Beginning in round five, a light started to shine at the end of the tunnel for Malignaggi, and it wasn’t an oncoming train. He began moving laterally and peppering Cotto with quick jabs, 1-2s and three punch combinations. The pro-Cotto crowd started to lose a few decibels with each flurry, and just like that, Malignaggi was battered, but battling, and this bout became a fight again.
“I saw moments when I had him real good,” he said. “He likes to fight in spurts and I wouldn’t let him. Every time he tried to take a breather, I made sure I got on top of him and throw combinations to keep him working.”
In round nine, Malignaggi even managed to stagger Cotto briefly on two occasions, but the champion would not stop his forward movement, would not stop throwing bombs that were starting to take a brutal toll on Malignaggi’s face.
“If there’s anybody who hits harder than that kid, I’d hate to deal with him,” laughed Malignaggi. “He hits haaard. Now I know why he ruins these people he fights. When he lands, he lands. There were even punches I was catching that were hurting.”
The pain wasn’t an issue during the fight though.
“I knew he hit hard already,” he said. “I told myself, ‘I’m gonna get hit harder tonight than I’ve ever been hit in my life.’ So when I did get hit, I didn’t say, ‘Oh my God, that hurts.’ I didn’t say that until after the fight. During the fight, I felt it, but my mind was brainwashed. I told myself that nothing was gonna affect me and I’m not gonna let anything make me fold. A lesser fighter’s gonna fold after being cut and then dropped in the second round. When do you see Miguel Cotto put guys in a position to hurt them and not finish them?”

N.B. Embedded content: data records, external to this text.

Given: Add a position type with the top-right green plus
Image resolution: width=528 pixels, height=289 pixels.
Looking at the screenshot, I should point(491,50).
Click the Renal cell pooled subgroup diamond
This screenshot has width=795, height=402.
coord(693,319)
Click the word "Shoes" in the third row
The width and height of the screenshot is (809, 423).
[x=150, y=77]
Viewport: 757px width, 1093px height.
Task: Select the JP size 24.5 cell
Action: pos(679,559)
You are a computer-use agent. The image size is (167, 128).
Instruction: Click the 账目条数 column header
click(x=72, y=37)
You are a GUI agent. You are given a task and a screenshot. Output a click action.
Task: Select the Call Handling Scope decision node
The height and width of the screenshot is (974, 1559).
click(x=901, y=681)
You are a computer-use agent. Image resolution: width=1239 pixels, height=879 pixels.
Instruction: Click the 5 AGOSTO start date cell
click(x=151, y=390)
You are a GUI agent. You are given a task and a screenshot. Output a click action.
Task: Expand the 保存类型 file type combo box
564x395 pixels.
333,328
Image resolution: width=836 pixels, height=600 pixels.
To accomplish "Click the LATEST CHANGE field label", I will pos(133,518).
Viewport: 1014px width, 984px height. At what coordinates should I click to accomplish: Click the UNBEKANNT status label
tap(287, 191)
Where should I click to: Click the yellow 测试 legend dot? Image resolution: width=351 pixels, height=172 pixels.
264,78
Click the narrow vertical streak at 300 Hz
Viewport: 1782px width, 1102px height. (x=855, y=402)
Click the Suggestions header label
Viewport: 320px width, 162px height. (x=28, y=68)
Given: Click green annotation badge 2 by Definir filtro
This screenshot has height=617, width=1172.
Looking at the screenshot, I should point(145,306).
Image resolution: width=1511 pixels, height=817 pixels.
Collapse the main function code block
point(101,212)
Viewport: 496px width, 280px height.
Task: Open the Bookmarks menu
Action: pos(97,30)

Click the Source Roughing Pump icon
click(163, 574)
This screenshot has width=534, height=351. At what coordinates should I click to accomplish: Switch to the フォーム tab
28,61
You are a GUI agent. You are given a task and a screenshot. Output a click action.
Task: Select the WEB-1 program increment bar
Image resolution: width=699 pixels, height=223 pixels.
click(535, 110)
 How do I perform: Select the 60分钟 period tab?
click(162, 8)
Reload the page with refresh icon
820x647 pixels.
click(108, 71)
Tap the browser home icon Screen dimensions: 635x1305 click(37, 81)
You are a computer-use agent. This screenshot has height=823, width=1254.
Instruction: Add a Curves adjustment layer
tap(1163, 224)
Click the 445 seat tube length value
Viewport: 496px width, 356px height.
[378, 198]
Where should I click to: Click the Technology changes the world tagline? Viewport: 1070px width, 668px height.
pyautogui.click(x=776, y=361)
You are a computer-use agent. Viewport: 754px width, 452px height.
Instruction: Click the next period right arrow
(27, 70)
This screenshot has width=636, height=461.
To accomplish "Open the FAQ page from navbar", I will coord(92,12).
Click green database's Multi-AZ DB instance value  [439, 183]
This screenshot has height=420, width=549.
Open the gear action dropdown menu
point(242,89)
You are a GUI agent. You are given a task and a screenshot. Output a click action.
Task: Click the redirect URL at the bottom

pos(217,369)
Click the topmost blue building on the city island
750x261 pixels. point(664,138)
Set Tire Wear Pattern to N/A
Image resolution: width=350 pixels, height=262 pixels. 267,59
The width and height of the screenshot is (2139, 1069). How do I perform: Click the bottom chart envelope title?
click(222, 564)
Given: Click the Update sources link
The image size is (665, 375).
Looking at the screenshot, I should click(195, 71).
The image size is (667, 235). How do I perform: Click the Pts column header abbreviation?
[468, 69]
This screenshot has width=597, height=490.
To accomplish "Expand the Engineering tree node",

When do you see them come back to even up the fight? Entering round ten, this reporter had the fight deadlocked in rounds at 4-4-1, with Cotto holding a one digit edge points wise due to his second round knockdown of the challenger.
For all intents and purposes, the fight was now on the line. Cotto had some minor bruising and swelling on his face, the marks of any fight that makes it to the tenth round, but Malignaggi’s face was almost unrecognizable. Cut eye, bloody nose, broken right cheekbone, swollen jaw – it was an episode of ER gone bad. Amazingly, the one injury that always seemed to crop up – broken hands – was nowhere to be found thanks to the surgery done by Dr. Stephen Margles and hand wrapping by Harry Keitt. And with two good mitts, there was no question that he would get off his stool and fight another nine minutes.
“Within yourself you find a way to come through certain tough moments,” said Malignaggi. “Teddy Atlas says in his book that a lot of fighters lie to themselves, thinking that the easy way out is to quit and not to keep fighting, when in actuality, the easy way out is to fight because if you don’t, you have to live with having been beaten and having folded for the rest of your life. In the meantime, you can get through those rough moments because they’re just moments. And that went through my mind – just get through those moments because I can turn this thing around. I’ve got the ability to turn this fight around, and that’s what I kept telling myself.”
The crowd flip-flopped in the tenth, with chants for Malignaggi turning into those for Cotto over the three minute frame, which was punctuated by clinching and thudding body shots by Cotto. When the bell rang, Cotto had pulled ahead and would stay there for the final two rounds. Malignaggi, spraying blood from his nose after each clinch or combination just to get room to breathe, had finally hit the wall. But he would not go down again, and he would not give in.